**Dataset entries**
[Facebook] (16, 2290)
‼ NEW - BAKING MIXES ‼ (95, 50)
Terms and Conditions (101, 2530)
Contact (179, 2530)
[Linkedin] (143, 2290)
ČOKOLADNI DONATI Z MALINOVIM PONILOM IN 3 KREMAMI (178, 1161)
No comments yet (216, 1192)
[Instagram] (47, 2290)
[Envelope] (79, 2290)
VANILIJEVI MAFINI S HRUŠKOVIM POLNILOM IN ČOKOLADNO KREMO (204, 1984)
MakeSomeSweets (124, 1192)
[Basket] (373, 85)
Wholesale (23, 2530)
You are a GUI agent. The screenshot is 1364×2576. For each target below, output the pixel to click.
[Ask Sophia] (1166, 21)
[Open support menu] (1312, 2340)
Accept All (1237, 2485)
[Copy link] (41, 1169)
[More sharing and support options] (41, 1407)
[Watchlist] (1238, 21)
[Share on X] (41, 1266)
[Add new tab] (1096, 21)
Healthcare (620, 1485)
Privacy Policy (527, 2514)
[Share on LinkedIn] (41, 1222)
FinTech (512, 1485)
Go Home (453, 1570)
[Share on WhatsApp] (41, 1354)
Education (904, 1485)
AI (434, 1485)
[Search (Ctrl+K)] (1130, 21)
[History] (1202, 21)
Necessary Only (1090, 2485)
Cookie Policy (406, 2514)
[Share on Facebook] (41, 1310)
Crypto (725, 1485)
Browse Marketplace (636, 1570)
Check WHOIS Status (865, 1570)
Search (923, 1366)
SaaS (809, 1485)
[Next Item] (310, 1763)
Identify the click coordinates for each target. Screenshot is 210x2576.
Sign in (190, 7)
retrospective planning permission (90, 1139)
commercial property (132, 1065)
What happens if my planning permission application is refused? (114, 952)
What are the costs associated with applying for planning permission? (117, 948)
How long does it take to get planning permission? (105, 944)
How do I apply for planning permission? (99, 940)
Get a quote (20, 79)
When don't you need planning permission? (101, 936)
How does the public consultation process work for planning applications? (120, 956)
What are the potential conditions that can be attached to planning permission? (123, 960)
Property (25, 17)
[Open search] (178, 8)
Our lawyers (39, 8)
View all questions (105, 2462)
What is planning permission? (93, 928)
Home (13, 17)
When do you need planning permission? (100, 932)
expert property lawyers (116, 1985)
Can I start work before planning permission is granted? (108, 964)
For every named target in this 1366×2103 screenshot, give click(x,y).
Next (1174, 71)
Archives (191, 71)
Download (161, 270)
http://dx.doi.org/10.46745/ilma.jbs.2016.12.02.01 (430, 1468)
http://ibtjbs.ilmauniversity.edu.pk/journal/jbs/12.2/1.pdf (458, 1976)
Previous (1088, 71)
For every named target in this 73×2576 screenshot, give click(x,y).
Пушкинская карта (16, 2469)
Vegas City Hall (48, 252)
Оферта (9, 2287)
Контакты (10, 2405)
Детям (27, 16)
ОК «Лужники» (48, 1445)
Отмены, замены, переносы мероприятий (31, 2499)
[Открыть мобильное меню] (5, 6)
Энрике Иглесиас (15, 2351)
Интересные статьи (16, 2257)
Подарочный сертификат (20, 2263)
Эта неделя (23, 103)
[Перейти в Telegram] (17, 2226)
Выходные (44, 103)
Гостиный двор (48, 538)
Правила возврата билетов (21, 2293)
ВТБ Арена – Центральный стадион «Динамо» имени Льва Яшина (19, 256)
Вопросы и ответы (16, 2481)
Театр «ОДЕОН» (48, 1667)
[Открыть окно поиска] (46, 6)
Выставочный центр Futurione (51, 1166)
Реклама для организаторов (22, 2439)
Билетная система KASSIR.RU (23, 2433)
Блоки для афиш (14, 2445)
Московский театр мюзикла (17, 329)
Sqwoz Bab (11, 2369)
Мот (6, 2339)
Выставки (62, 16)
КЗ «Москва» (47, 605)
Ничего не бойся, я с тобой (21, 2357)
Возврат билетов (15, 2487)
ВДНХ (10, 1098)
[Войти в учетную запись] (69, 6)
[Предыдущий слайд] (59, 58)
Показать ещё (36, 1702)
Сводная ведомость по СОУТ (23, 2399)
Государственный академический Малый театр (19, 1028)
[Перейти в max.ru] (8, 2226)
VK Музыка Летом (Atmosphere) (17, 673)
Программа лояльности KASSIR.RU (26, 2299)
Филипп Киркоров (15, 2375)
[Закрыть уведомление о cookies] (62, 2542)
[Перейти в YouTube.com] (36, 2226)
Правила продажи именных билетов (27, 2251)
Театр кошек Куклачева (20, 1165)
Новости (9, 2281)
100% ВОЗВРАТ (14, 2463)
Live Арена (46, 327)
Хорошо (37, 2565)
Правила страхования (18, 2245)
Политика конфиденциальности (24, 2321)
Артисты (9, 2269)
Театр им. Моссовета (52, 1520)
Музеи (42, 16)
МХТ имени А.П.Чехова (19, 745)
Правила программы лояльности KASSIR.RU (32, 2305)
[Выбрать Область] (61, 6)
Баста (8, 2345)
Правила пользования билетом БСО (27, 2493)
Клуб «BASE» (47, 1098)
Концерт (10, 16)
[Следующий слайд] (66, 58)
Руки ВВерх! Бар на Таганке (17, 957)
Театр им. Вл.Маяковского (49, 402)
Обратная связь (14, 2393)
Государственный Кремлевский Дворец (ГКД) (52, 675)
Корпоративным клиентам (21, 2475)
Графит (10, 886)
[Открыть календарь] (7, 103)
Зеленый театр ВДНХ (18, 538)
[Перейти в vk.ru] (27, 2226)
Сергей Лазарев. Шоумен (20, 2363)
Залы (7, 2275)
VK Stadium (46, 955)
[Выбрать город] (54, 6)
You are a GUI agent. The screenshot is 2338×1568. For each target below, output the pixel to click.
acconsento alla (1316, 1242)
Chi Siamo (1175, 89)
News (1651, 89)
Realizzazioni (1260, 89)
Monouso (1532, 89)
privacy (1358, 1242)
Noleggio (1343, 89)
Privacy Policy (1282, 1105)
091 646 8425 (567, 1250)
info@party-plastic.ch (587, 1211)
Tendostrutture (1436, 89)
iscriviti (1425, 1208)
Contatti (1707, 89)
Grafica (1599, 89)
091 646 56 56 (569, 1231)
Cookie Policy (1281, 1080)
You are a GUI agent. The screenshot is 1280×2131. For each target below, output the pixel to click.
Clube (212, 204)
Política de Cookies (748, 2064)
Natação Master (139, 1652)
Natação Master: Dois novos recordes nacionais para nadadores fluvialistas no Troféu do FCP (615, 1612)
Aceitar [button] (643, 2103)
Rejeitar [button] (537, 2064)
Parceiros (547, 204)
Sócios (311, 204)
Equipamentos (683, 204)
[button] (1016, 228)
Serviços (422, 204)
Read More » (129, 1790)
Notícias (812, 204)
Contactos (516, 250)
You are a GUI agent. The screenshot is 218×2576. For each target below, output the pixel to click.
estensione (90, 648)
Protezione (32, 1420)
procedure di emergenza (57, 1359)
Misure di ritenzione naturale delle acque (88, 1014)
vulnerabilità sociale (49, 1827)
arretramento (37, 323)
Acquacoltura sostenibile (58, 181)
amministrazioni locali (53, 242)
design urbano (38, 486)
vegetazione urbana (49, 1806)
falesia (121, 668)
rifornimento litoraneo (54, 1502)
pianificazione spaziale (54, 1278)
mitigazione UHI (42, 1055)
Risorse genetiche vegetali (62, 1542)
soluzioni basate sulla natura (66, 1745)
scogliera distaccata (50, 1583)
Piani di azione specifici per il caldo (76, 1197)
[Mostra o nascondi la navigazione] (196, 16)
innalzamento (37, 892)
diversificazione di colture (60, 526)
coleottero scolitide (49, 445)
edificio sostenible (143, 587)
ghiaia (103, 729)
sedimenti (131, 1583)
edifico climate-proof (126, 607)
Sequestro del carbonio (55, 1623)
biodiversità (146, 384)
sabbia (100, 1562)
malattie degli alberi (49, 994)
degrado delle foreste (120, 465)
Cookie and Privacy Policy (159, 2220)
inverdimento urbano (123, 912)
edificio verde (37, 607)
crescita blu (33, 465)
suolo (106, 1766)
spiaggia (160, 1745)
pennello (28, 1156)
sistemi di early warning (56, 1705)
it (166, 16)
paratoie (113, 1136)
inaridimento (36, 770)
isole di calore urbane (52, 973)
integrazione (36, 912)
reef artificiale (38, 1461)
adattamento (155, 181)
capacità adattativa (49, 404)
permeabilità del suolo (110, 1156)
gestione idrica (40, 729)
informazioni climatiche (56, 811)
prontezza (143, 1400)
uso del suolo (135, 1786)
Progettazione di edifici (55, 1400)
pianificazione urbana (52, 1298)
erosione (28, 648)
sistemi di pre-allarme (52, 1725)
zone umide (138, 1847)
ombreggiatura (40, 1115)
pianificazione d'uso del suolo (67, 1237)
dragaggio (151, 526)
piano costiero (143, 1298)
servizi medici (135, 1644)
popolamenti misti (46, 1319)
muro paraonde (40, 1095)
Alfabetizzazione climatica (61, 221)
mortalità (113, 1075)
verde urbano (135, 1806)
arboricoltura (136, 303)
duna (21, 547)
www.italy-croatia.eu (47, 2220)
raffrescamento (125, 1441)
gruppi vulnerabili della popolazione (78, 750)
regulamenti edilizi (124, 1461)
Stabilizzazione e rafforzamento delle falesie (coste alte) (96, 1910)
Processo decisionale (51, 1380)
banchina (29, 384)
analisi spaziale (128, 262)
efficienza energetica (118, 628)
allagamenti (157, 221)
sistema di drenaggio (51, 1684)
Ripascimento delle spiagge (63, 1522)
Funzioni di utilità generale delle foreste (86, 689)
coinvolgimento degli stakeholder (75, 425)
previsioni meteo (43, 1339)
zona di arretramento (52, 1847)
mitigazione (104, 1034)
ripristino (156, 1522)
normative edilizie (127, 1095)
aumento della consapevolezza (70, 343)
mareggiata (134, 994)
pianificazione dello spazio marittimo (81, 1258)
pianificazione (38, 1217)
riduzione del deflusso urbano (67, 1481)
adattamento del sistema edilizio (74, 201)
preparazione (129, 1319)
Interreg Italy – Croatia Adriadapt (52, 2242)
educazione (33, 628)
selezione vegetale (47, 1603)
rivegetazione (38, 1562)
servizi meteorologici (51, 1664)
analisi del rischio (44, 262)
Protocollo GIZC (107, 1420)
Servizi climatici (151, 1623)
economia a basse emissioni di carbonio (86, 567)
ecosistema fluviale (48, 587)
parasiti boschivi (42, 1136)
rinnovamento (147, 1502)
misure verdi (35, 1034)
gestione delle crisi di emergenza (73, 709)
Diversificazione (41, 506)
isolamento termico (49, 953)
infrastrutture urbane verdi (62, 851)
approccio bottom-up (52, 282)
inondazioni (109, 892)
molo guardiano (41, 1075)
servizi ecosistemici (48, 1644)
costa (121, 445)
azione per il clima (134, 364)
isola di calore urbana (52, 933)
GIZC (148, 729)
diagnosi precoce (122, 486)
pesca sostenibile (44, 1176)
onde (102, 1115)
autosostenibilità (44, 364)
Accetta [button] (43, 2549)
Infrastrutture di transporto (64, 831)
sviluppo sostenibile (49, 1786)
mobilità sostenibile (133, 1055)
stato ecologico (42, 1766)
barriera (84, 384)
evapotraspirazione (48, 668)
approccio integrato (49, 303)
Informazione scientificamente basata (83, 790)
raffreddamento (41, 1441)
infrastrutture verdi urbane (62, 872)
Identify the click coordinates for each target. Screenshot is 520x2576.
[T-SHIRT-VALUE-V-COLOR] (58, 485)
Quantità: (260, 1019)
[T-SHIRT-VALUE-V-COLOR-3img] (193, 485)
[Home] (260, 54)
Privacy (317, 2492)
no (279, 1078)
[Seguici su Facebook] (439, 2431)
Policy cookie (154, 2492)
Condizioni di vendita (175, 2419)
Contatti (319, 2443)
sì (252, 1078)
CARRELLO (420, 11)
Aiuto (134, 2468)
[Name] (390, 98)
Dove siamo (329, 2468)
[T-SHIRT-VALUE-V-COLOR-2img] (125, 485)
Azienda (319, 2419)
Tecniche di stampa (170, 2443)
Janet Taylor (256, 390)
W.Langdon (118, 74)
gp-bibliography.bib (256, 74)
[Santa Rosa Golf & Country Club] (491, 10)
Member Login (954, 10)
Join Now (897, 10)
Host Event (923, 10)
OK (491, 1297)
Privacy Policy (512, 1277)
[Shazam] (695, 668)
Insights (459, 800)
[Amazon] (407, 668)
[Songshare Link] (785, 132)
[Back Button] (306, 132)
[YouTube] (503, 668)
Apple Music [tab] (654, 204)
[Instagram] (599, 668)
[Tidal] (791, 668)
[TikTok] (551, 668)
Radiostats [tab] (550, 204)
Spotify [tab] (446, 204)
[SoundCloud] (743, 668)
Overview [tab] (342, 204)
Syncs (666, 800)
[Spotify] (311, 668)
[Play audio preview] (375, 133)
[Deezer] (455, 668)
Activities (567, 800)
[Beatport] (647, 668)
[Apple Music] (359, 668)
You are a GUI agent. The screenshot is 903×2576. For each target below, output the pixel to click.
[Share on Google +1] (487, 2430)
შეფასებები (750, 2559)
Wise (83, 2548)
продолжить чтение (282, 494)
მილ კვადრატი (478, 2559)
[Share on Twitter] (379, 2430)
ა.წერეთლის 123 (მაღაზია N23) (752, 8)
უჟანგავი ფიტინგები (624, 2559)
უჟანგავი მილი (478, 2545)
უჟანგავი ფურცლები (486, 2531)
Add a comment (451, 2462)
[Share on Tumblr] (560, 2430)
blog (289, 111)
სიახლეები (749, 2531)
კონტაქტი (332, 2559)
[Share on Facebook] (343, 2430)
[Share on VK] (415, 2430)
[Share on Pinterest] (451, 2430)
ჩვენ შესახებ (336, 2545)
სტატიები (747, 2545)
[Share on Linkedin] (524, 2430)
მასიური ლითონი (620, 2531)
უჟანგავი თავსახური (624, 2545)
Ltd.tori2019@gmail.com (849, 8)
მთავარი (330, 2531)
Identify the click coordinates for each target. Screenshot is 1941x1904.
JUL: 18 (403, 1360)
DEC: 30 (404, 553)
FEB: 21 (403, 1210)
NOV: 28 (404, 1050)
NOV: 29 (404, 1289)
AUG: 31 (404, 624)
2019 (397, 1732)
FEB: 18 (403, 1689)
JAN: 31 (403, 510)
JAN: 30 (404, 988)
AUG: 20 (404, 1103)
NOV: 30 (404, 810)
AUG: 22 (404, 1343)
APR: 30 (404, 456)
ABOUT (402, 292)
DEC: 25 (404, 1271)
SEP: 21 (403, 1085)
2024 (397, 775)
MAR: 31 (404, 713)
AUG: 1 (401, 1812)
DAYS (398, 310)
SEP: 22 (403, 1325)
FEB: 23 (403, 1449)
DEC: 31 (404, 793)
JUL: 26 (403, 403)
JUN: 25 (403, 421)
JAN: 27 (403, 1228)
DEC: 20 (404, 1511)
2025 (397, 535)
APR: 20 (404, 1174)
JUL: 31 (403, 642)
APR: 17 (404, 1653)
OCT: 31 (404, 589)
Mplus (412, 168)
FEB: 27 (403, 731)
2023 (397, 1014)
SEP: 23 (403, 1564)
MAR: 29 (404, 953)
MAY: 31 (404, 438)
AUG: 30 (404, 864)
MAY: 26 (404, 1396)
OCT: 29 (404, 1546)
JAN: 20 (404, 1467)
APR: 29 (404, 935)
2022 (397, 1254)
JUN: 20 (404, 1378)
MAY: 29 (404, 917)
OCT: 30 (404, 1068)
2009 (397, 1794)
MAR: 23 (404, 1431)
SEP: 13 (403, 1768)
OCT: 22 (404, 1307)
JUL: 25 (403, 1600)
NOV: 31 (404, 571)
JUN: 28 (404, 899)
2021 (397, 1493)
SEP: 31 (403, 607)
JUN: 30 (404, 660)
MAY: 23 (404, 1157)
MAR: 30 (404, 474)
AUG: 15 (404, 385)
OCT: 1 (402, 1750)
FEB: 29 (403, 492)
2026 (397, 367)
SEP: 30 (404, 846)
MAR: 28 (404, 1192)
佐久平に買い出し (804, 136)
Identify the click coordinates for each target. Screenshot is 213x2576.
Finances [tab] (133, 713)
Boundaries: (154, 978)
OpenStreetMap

**PROBLEM STATEMENT**
Going through the data, count each line where the word "foreste" appears, and state only the total.

**RESULT**
2